I shared a picture of this super yummy recipe on Instagram last week and based on the string of comments that came in, it sounded like the recipe for this Thai Noodle Salad was one hot commodity!
I have to say though, when I was shooting the photos for this blog post, I thought to myself “How many more Thai-inspired dishes can I put on my blog? / Haven’t I already created this recipe?” There are so many more recipes I still have and want to create for you, and yet somehow I justified to bring you a Sweet Potato Pad Thai, Spaghetti Squash Pad Thai and now a Thai Noodle Salad – ha!
I’m sure you’re picking up what I’m throwing down at this point. I LOVE all things Thai and the flavours that Thai cuisine offers. It’s like my taste buds and palette can never get enough. So whenever the opportunity strikes, I take it. I just want to understand it. Indulge in it. Let the delicate flavours dance on my taste buds! ALL OF IT!
It’s important that we allow ourselves to do that. A lot of people suppress their cravings thinking they’re “bad” or that even a hunger signal like a grumbling stomach is bad and that we should try to get rid of it. The truth is that when we simply allow ourselves to have what our body is asking for, we end up feeling satisfied and content. When we deprive ourselves of giving our bodies what it wants, it can build a novelty or obsession around that specific food(s) and make us develop uncontrollable desires for that food which can potentially lead to overeating or binge eating.
A neurotransmitter known as Neuropeptide Y (NPY) is produced by the brain and triggers our drive to consume carbohydrates, which is actually the body’s preferred source of energy due to its ability to boost energy levels (or blood sugar) faster than protein or fat. When we deprive ourselves of certain foods or under eat/skip meals as a method of dieting and losing weight, NPY goes into high gear and makes the body more inclined to seek out carbohydrates. This often leads to overeating or binging on high-carbohydrates. See? It’s science, not will power – so stop being so hard on yourself!
The lesson here is to honour your hunger – a lesson derived from the practice of Intuitive Eating which is to live in tune with the signals your body is giving you combined with gentle nutrition knowledge. The best way to start honouring your hunger is to listen for it. Listen and feel the light growling, turning or mild gurgling. Ask yourself what your hunger level is out of 10 (1 being starving and 10 being sickly full). If you’re around a 3-4, eat. If you’re anywhere above that (5 being neutral), ask yourself: am I actually hungry, or am I looking to turn to food to soothe another emotion?

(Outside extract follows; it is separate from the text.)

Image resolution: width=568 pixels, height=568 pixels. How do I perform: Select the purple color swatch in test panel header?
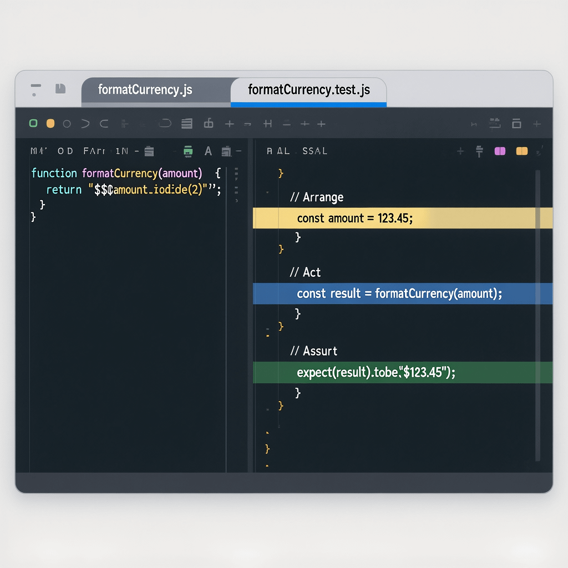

Not only did I honour my hunger when I made this Thai Noodle Salad but I listened to my body’s desires too. My body was itching for the light, refreshing and fueling properties (okay, and the beautiful Thai flavours) that this Thai Noodle Salad provides so I went for it! Zero regrets, zero guilt (as there shouldn’t be). I hope you find it pleases you in the same way!
Thai Noodle Salad
- 1 package (450g) of rice noodles (or half to make it less noodle-y)
- 1 head of romaine, sliced thinly
- 1-2 cooked organic chicken breasts, diced
- 1 red pepper, julienned
- 2-3 carrots, julienned
- 2 green onions, minced
- 1/4 cup raw cashews
- 2 heaping tbsp almond or organic peanut butter
- 3 tbsp tamari
- 2-3 tbsp avocado or olive oil
- 1-2 tbsp raw honey
- 2 garlic cloves, minced
- 1/2 lime, freshly squeezed
- 1-inch knob of ginger, minced
- Fill a medium-large pot with water and bring to a boil. Toss noodles in and cook for ~7 minutes (don’t let them get to a mushy state). When done cooking, transfer to a strainer and rinse under cold water until noodles are completely cooled. Transfer to a large mixing bowl and drizzle with olive oil or sesame oil to prevent noodles from sticking together.
- Prepare romaine, carrots, red pepper and green onions as directed. Toss into bowl with noodles with raw cashews.
- Whisk dressing together in a separate measuring cup and drizzle over noodle salad. Toss with tongs to ensure salad is completely covered.
How have you found listening to your hunger to impact your overall relationship with food?